This was the SuperSonics’ last Finals appearance during their time in Seattle, as the team moved to Oklahoma City in 2008 and became the Oklahoma City Thunder. They would make the finals four years later after the move, losing to the Big Three-led Miami Heat in five games. In 2025, the Thunder won their second championship over the Indiana Pacers in seven games. This was George Karl's only Finals appearance in his entire 27-seasons as an NBA head coach.

The Bulls came close to winning 70 games for the second straight year, but lost three of their last four games and instead settled for a 69-win campaign in 1997. Nonetheless, the Bulls repeated as champions, defeating the Karl Malone and John Stockton-led Utah Jazz in six games in the first of two finals matches between Chicago and Utah.
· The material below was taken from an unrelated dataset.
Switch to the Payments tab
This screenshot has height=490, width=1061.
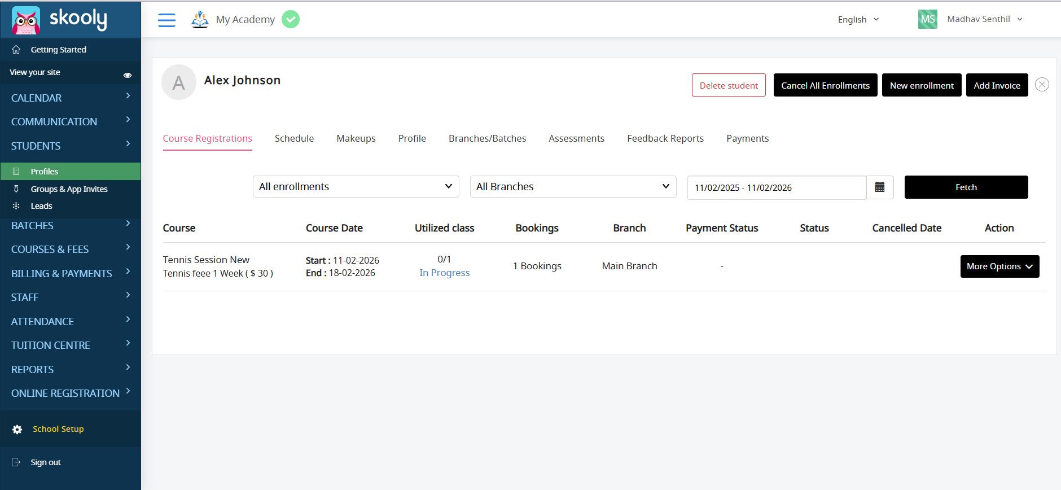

In the off-season that preceded Scottie Pippen became the first person to win the NBA championship and an Olympic gold medal in the same year twice, playing for Team USA at the Atlanta Olympics.
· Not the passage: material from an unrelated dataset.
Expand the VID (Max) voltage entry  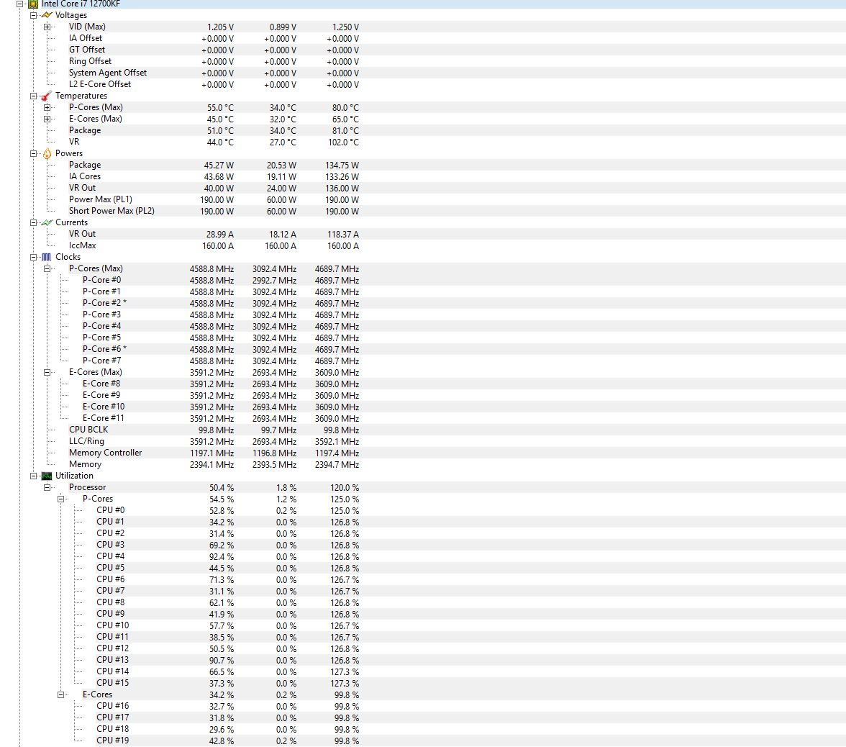[x=47, y=27]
The Bulls' combined 87 wins in the regular season and postseason would stand as an NBA record until the 2015-16 Golden State Warriors, coached by former Bull Steve Kerr, broke it with 88 total wins (thanks to the first round using a best-of-7 format instead of the best-of-5 in 1996), including a 73–9 regular season mark. However, the Warriors lost to the Cleveland Cavaliers in the 2016 NBA Finals, failing to repeat as champions after beating the same Cavaliers in the previous Finals.

This was the first NBA Finals to feature a Larry O'Brien Championship Trophy patch on each team's uniforms. This would continue until the 2009 NBA Finals, though from 1998 to 2001, the uniform patch was of the NBA Finals logo itself. Starting with the 2010 NBA Finals, the patch would switch to a gold basketball containing the NBA logo and the Finals logo inside; this replaced the regular NBA logo on the team's uniforms.